>> begin INPUT ROWS

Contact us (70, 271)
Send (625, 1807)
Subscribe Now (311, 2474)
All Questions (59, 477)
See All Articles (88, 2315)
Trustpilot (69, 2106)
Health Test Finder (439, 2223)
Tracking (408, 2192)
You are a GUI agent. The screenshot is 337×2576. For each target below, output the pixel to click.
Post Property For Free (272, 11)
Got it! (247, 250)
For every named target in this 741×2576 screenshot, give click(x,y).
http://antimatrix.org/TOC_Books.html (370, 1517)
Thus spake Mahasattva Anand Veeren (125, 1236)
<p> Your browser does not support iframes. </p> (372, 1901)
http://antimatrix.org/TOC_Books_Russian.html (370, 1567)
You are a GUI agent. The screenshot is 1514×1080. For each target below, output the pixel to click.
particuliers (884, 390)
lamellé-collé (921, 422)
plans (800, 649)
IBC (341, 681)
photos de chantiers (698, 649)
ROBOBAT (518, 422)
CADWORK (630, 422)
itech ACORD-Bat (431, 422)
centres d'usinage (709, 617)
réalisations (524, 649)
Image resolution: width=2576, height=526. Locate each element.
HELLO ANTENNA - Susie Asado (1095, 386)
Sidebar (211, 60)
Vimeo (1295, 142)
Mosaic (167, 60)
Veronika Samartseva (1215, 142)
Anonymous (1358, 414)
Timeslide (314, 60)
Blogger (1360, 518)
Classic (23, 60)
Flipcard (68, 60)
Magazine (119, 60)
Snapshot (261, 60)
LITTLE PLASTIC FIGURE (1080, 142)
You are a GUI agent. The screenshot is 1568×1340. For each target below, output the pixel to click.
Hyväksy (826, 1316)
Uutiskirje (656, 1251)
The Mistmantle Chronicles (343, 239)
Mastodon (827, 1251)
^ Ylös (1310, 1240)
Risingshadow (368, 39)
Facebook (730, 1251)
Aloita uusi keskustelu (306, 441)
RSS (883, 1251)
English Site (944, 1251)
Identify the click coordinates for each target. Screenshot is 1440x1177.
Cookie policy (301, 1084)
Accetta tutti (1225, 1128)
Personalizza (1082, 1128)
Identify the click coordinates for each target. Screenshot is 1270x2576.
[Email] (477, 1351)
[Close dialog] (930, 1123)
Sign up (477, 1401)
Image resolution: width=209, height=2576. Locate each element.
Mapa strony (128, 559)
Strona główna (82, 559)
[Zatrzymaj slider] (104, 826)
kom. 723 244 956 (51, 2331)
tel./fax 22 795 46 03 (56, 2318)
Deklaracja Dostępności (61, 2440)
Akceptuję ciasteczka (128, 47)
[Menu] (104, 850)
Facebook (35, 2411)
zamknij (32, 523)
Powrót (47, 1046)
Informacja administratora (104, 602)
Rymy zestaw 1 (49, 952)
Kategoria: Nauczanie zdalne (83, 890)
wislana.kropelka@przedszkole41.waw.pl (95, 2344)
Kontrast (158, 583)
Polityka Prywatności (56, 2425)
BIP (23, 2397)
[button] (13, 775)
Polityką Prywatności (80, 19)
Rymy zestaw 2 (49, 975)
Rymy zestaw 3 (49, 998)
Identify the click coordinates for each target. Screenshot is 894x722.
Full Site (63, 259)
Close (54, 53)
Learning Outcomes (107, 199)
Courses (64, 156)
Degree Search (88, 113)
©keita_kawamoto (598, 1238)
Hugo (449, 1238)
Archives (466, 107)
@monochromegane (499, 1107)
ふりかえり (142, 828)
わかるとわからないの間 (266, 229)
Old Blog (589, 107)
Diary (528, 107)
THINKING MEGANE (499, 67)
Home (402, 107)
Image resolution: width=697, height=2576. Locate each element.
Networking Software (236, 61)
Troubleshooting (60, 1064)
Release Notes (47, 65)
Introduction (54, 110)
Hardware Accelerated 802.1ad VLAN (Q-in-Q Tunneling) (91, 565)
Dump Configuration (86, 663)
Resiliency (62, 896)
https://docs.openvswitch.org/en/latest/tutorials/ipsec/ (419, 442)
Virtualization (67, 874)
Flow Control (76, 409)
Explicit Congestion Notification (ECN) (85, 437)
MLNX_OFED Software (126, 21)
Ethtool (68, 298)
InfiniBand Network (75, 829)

>> end INPUT ROWS

▶ **EXERCISE GOAL**: Copy the rows between the one holding "Timeslide (314, 60)" and the one holding "RSS (883, 1251)", inclusive, and replace "Snapshot" with "Preview" without changing anything else.

▶ **SOLVED EXERCISE**:
Timeslide (314, 60)
Blogger (1360, 518)
Classic (23, 60)
Flipcard (68, 60)
Magazine (119, 60)
Preview (261, 60)
LITTLE PLASTIC FIGURE (1080, 142)
You are a GUI agent. The screenshot is 1568×1340. For each target below, output the pixel to click.
Hyväksy (826, 1316)
Uutiskirje (656, 1251)
The Mistmantle Chronicles (343, 239)
Mastodon (827, 1251)
^ Ylös (1310, 1240)
Risingshadow (368, 39)
Facebook (730, 1251)
Aloita uusi keskustelu (306, 441)
RSS (883, 1251)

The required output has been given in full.